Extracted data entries
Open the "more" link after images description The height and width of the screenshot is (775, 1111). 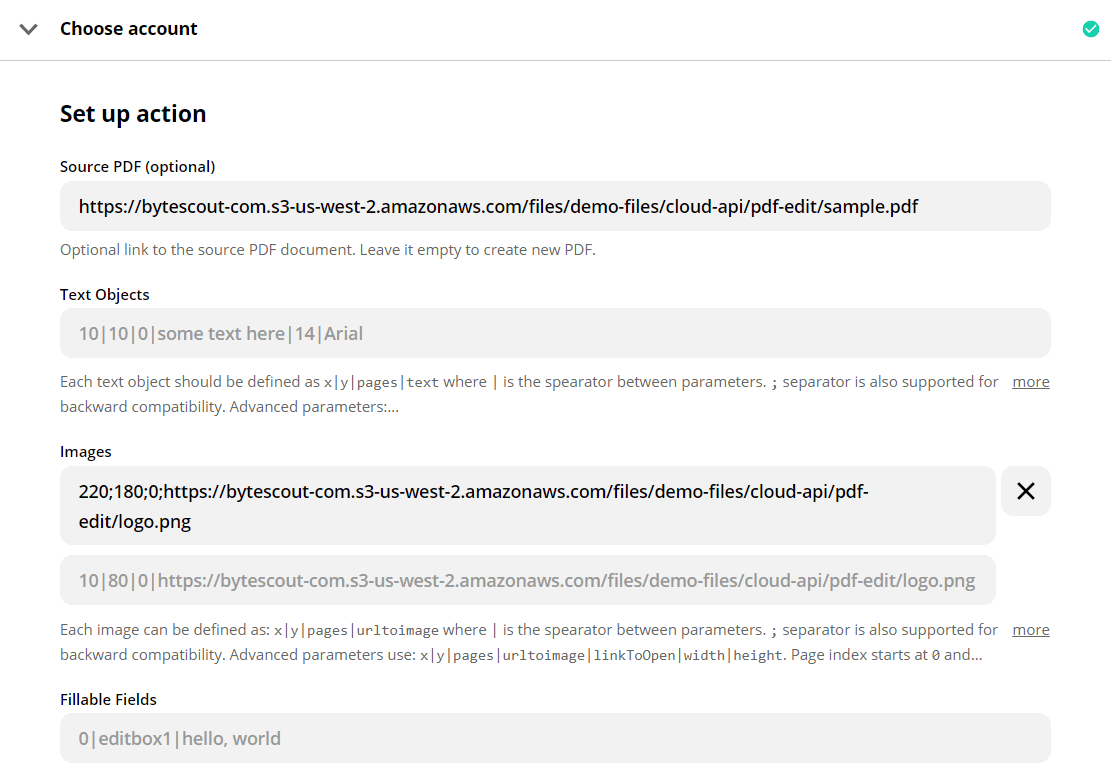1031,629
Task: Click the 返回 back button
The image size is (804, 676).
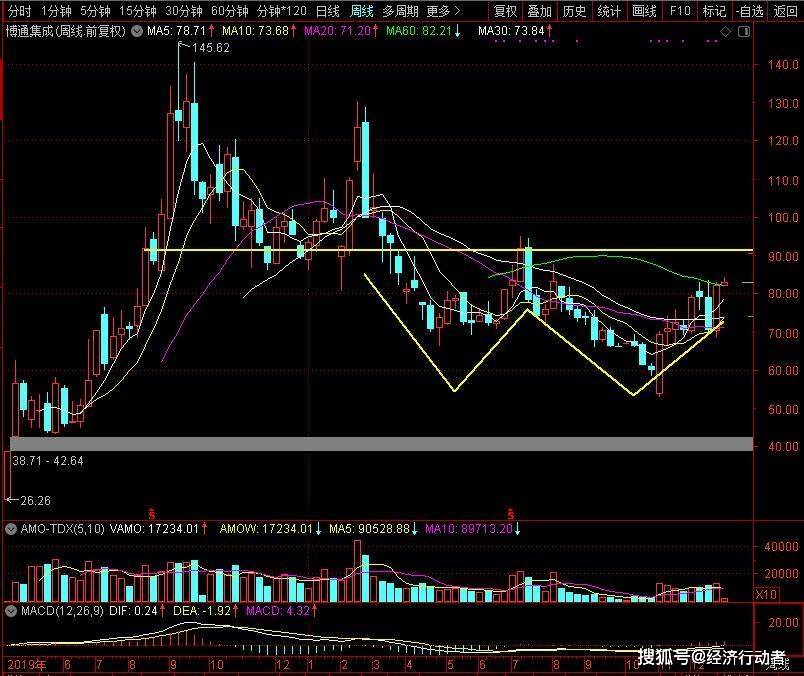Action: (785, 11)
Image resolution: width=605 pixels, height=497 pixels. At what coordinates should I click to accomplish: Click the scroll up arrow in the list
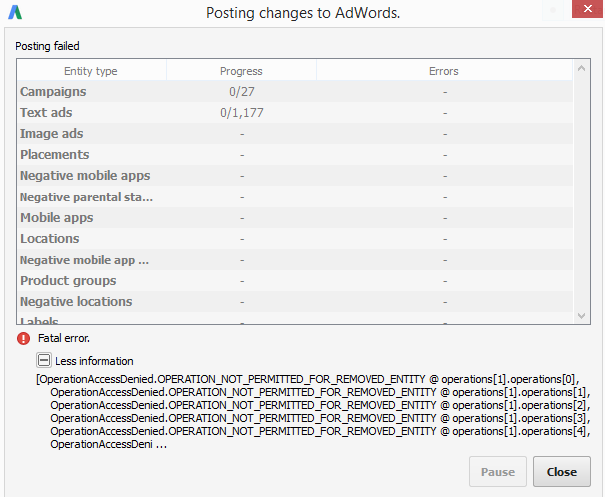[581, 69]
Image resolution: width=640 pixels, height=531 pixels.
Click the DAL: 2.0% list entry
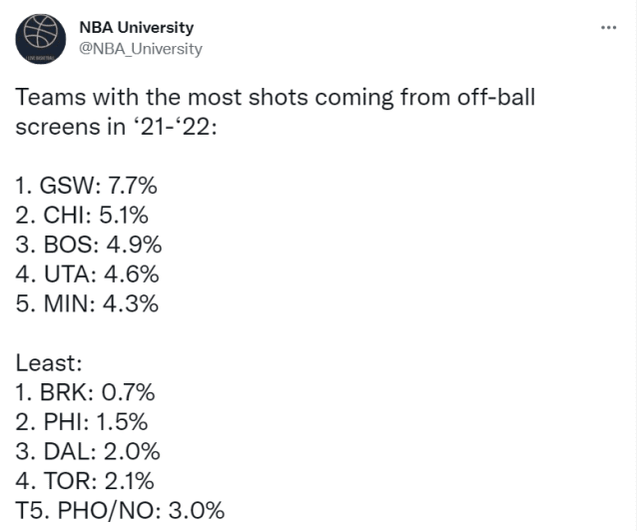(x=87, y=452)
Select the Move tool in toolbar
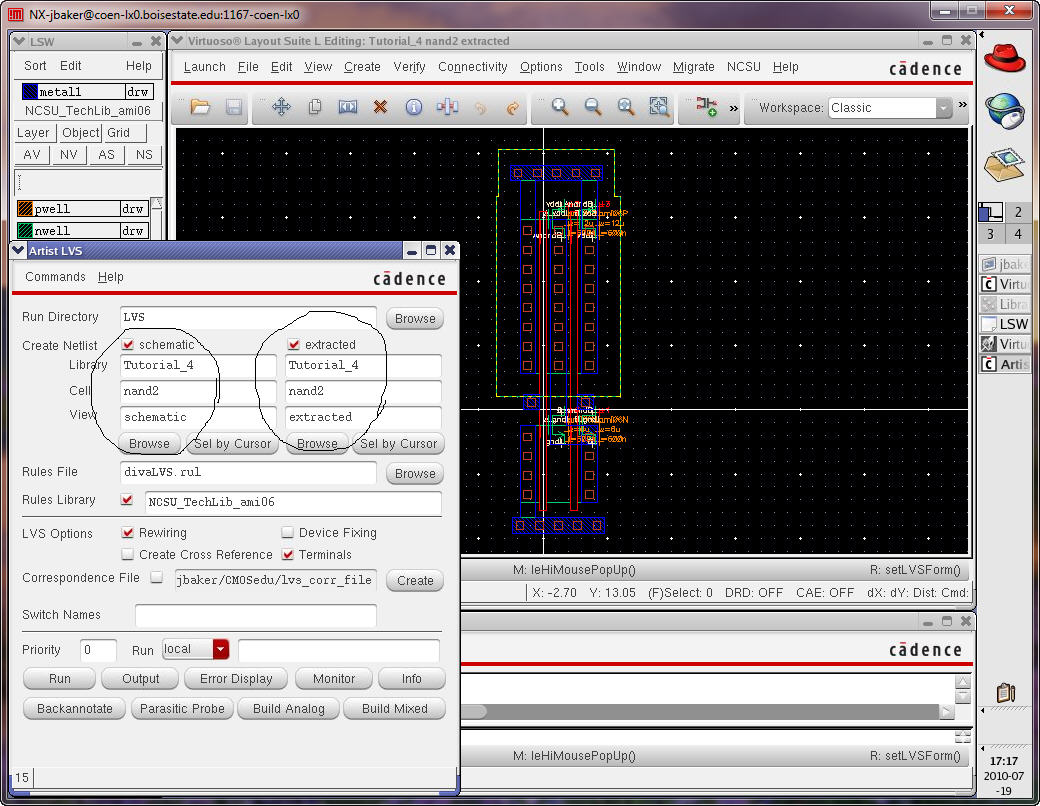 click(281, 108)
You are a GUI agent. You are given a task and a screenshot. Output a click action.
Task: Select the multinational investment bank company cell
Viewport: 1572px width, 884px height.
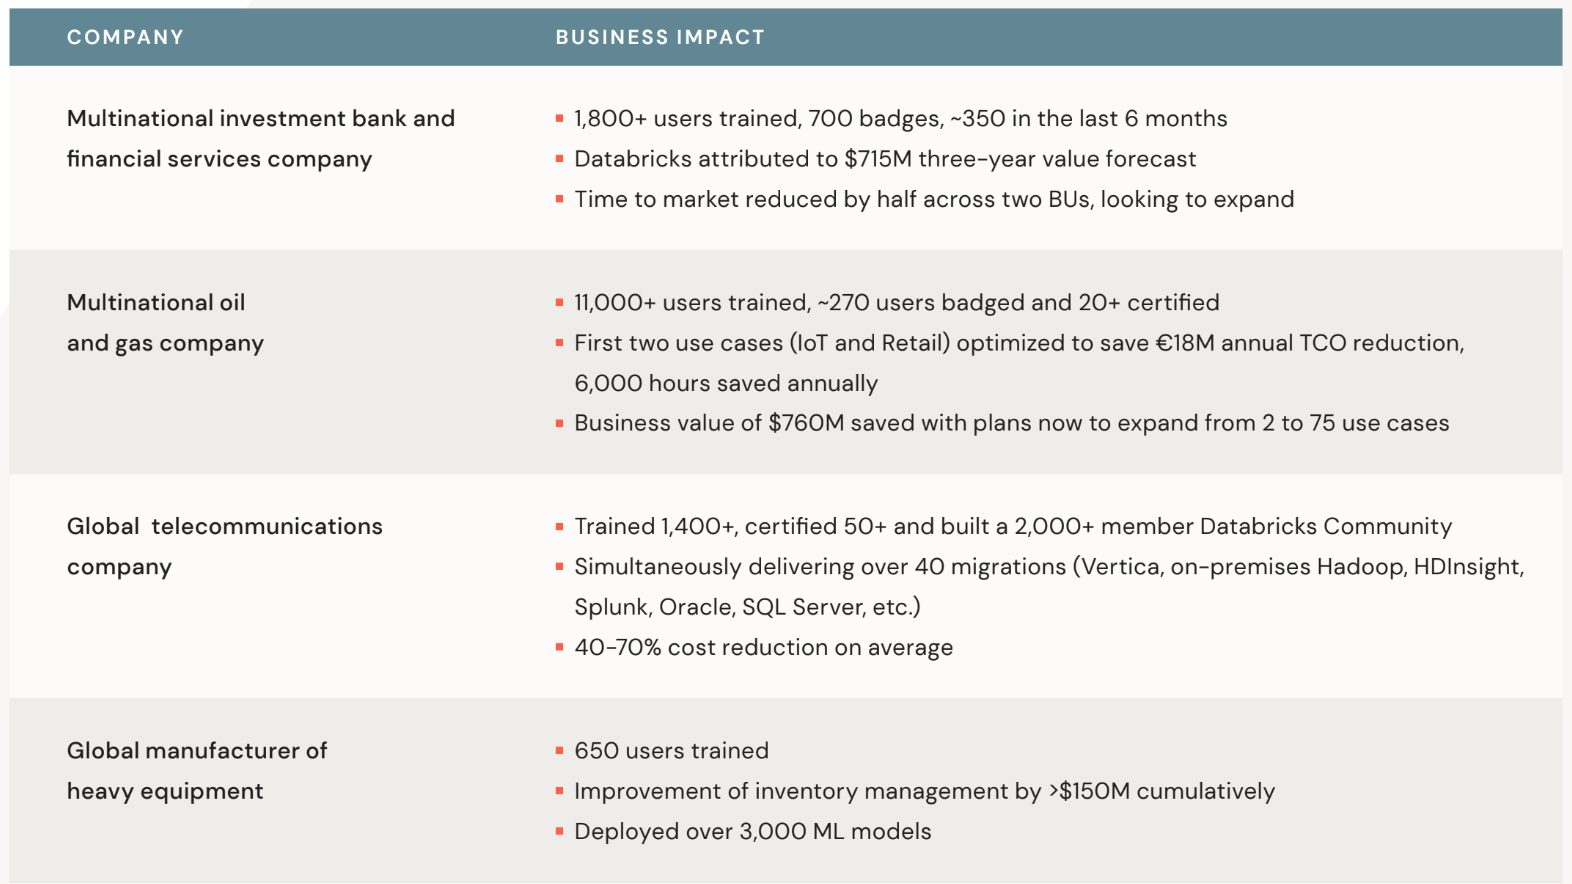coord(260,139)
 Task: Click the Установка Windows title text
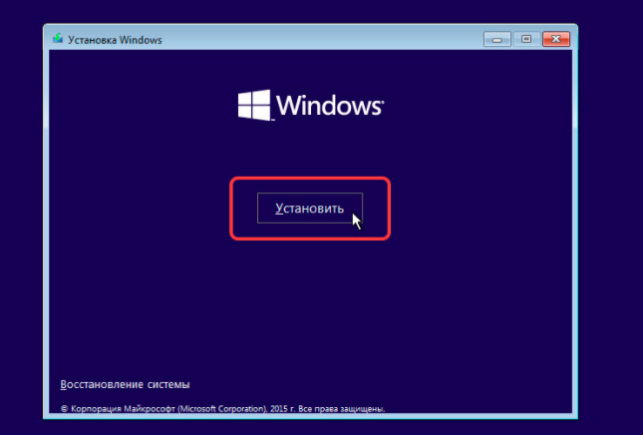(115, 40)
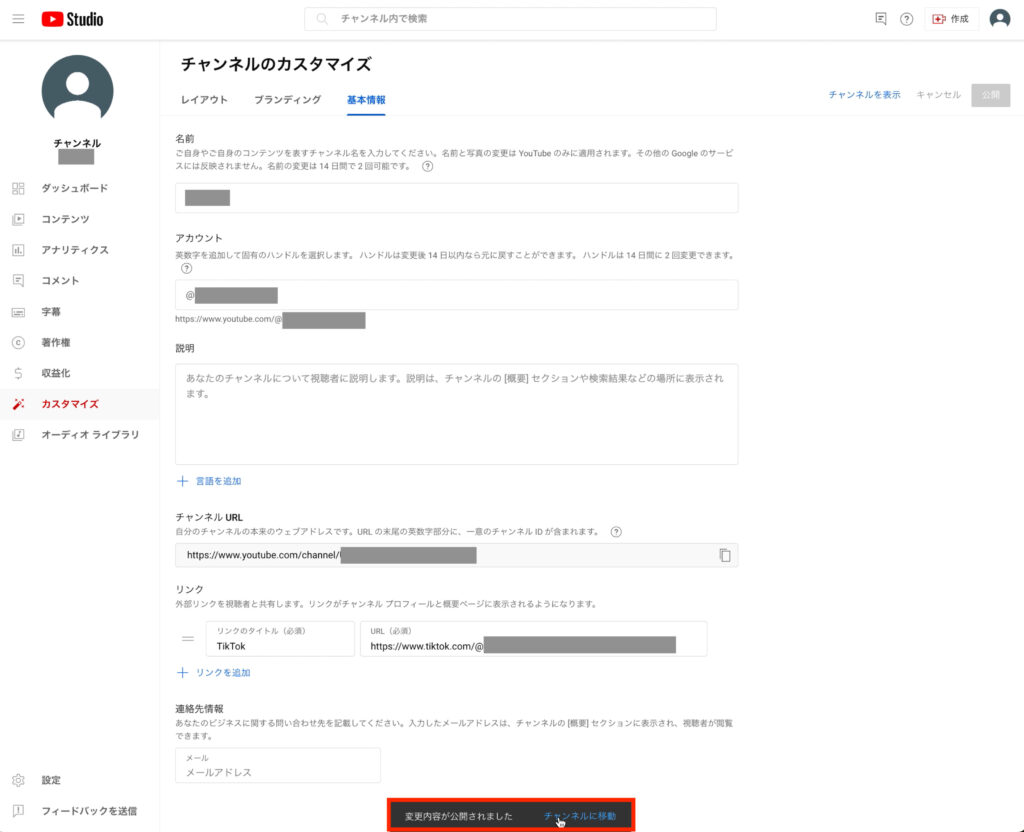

Activity
Nothing but the lines from the line containing "Image resolution: width=640" through the end of the records belongs in the answer, written out exactly, both ends included, without pictures.

Result of this task
Image resolution: width=640 pixels, height=531 pixels.
Click the DAL: 2.0% list entry
(x=87, y=452)
Select the Move tool in toolbar
 click(281, 108)
You are a GUI agent. You are given a task and a screenshot. Output a click action.
Task: Select the multinational investment bank company cell
Viewport: 1572px width, 884px height.
coord(260,139)
 Task: Click the Установка Windows title text
(115, 40)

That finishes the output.